Decía Julio Camba
que existen dos clases de libros: “unos que se leen y que, por regla general,
no se conservan, y otros que, si se conservan, es precisamente porque nadie ha
sido capaz de leerlos todavía”. Es lo que yo defino como libros anestésicos. Lo
malo es cuando ese escritor que aburre a las ovejas decide escribir sus obras
completas y un día, sin venir a cuento, aparece a media tarde por casa con el
deseo de saludarme, que es una forma de ir por atún y ver al duque. Tomamos una
copa, charlamos de lo primero que se nos ocurre y, en un momento dado, me
informa de que me guarda sus obras
completas, que las tiene en el coche y que están a punto de agotarse en las
librerías. Dice que me hará un precio especial de amigo. Entonces decido
invitarle a otra copa por ver si se olvida de entregármelas. Pero no. Él
escritor anestésico marcha un momento hasta el aparcamiento donde está su
utilitario y saca un paquetón tremendo. Vuelvo a abrirle la puerta y me lo
entrega como si fuese un recadero de Amazon.

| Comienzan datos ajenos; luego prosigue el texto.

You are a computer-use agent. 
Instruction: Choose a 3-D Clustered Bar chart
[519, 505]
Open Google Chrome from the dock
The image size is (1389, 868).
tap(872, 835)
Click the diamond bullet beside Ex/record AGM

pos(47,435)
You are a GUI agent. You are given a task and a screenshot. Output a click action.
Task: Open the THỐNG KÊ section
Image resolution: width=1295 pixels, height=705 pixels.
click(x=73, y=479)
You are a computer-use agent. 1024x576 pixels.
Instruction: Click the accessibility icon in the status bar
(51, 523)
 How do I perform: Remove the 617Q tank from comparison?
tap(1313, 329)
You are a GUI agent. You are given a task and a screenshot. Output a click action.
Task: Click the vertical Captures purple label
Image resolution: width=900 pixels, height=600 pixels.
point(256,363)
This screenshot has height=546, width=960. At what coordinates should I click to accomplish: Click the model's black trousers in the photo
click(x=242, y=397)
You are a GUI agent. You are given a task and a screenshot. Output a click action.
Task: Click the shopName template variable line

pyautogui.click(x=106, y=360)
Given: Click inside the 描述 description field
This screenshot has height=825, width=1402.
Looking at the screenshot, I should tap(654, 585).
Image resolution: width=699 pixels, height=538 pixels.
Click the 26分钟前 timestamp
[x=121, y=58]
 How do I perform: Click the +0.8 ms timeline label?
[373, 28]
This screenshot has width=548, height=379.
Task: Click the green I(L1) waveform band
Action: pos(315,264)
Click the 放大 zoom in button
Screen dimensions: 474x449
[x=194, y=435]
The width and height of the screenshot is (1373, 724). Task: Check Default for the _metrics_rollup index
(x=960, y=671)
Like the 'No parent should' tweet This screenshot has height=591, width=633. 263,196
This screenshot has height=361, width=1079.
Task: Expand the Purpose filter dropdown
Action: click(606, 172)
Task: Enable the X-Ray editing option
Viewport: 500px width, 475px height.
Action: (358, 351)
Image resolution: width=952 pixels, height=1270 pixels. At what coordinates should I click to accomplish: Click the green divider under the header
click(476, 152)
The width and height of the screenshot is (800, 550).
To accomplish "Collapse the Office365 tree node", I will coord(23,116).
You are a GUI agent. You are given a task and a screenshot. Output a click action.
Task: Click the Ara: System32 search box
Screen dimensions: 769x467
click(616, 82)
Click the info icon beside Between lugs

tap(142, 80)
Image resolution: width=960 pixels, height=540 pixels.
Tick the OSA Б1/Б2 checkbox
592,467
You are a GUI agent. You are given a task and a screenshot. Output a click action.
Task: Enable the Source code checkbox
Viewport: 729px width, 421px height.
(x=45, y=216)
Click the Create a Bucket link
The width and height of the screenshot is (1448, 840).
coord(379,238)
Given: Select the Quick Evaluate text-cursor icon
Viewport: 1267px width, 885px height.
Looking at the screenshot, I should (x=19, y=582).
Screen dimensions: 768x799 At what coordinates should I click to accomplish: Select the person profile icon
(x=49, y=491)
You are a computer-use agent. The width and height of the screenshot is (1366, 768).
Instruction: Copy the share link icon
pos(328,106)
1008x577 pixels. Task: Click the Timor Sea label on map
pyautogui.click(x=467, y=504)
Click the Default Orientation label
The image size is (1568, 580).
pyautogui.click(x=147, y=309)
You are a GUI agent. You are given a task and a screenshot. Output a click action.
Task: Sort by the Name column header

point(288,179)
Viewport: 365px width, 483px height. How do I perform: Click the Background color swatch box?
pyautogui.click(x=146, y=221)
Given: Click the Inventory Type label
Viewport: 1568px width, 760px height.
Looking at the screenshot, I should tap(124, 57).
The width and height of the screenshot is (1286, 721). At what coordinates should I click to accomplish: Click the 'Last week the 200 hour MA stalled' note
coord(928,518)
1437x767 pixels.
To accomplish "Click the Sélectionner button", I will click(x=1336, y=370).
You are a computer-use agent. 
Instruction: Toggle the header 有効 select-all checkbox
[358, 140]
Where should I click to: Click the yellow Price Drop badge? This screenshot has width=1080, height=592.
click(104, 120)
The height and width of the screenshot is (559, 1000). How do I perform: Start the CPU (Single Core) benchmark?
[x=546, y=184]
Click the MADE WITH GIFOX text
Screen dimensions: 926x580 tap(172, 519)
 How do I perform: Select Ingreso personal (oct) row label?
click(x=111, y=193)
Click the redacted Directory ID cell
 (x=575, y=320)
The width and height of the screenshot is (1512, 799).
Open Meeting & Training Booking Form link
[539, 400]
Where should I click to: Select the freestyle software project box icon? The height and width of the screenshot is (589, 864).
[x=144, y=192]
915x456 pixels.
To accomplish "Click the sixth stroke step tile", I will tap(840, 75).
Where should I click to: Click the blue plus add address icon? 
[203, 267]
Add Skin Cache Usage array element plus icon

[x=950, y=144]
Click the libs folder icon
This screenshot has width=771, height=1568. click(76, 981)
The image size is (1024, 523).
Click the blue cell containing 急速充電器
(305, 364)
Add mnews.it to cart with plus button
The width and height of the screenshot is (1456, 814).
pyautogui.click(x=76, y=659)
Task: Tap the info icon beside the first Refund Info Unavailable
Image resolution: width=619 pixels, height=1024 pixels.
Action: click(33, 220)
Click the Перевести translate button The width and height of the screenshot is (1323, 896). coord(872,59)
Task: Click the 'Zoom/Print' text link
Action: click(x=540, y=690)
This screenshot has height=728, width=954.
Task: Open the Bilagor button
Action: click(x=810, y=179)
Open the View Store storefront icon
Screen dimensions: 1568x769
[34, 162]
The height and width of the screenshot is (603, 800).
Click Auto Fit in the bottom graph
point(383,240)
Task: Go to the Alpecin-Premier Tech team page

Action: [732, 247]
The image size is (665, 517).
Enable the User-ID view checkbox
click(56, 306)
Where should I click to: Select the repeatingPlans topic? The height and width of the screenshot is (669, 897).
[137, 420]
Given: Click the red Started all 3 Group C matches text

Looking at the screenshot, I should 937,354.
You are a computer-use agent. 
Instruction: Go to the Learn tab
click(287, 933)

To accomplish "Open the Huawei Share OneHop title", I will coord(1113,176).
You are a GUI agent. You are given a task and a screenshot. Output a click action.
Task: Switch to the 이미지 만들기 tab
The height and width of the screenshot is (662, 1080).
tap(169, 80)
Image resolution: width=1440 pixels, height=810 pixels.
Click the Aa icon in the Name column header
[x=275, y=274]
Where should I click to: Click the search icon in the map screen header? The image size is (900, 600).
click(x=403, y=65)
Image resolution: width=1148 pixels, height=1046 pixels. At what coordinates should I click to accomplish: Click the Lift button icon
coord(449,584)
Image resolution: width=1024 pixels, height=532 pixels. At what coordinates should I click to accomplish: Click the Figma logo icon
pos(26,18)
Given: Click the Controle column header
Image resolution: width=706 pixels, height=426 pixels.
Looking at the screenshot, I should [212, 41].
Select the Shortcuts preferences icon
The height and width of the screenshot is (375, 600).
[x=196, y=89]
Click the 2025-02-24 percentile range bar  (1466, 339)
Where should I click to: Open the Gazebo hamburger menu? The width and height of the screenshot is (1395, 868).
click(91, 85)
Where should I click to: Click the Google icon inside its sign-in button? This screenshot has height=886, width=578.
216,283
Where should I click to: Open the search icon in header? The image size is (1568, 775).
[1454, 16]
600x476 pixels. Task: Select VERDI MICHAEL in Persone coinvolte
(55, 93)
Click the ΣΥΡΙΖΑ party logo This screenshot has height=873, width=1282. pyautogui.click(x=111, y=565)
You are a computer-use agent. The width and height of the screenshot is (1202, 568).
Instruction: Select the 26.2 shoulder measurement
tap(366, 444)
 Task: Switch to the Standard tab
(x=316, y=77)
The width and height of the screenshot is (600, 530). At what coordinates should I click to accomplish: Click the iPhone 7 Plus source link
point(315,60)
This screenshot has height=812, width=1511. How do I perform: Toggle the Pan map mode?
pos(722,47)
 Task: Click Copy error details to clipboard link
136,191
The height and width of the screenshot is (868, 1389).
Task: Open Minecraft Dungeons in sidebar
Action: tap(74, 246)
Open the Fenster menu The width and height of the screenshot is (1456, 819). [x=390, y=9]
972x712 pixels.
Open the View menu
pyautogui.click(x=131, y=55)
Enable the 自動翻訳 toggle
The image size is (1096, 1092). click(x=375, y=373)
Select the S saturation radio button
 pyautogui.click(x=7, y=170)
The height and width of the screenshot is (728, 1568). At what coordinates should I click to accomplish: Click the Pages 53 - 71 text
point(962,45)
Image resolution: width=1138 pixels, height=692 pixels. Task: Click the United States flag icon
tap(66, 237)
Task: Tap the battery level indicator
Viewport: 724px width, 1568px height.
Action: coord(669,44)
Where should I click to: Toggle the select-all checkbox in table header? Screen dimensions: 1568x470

Me indica que, si lo deseo, puede dedicármelos pero que eso llevará un rato.
Pero yo, al que me da igual su dedicatoria, estoy más pendiente de saber en qué
repisa caben que en ver su autógrafo sobre cada uno de sus libros.
Definitivamente, llego a la conclusión de que no tengo sitio disponible aún
quitando los Episodios Nacionales de don Benito Pérez Galdós, la colección
de Folia Humanística (edición Biohorm para los señores médicos) que
esos laboratorios regalaron a mi padre, médico de profesión, durante algunos
años y la Obra Completa, de Víctor Pradera (Instituto de Estudios
Políticos, Madrid, 1945) con conatos de discursos en las Cortes tomados del Diario de Sesiones de la Asamblea Nacional
en 1929, que son un coñazo insufrible, eso sí, con prólogo de Franco. A Víctor Pradera y Larumbre, cofundador con Calvo Sotelo del Bloque Nacional, lo fusilaron en San Sebastián el 4 de septiembre de 1936 junto a
su hijo Javier, los dos hermanos Balmaseda, el comandante Velasco, el ex ministro de la República Diego
Jalón, Juan Lizárraga y Melchor Lacabe, Franco le concedió el Condado
de Pradera el 18 de julio de 1949
a título póstumo. Al final, decido que su hato de libros
los deje en el pasillo, cerca del paragüero. Estoy convencido de que existen
escritores que escriben aún a sabiendas de que nadie les va a leer. Pero ellos
insisten en que los leas. Son tipos raros que, también como decía Camba, “no
consideran que la literatura sea el medio de decir las cosas, sino la manera de
adornarlas una vez dichas. Primero se exponen los conceptos o se reflejan las
sensaciones y, luego, se les espolvorea de literatura, así como una cocinera
espolvorea de azúcar un plato de arroz con leche”.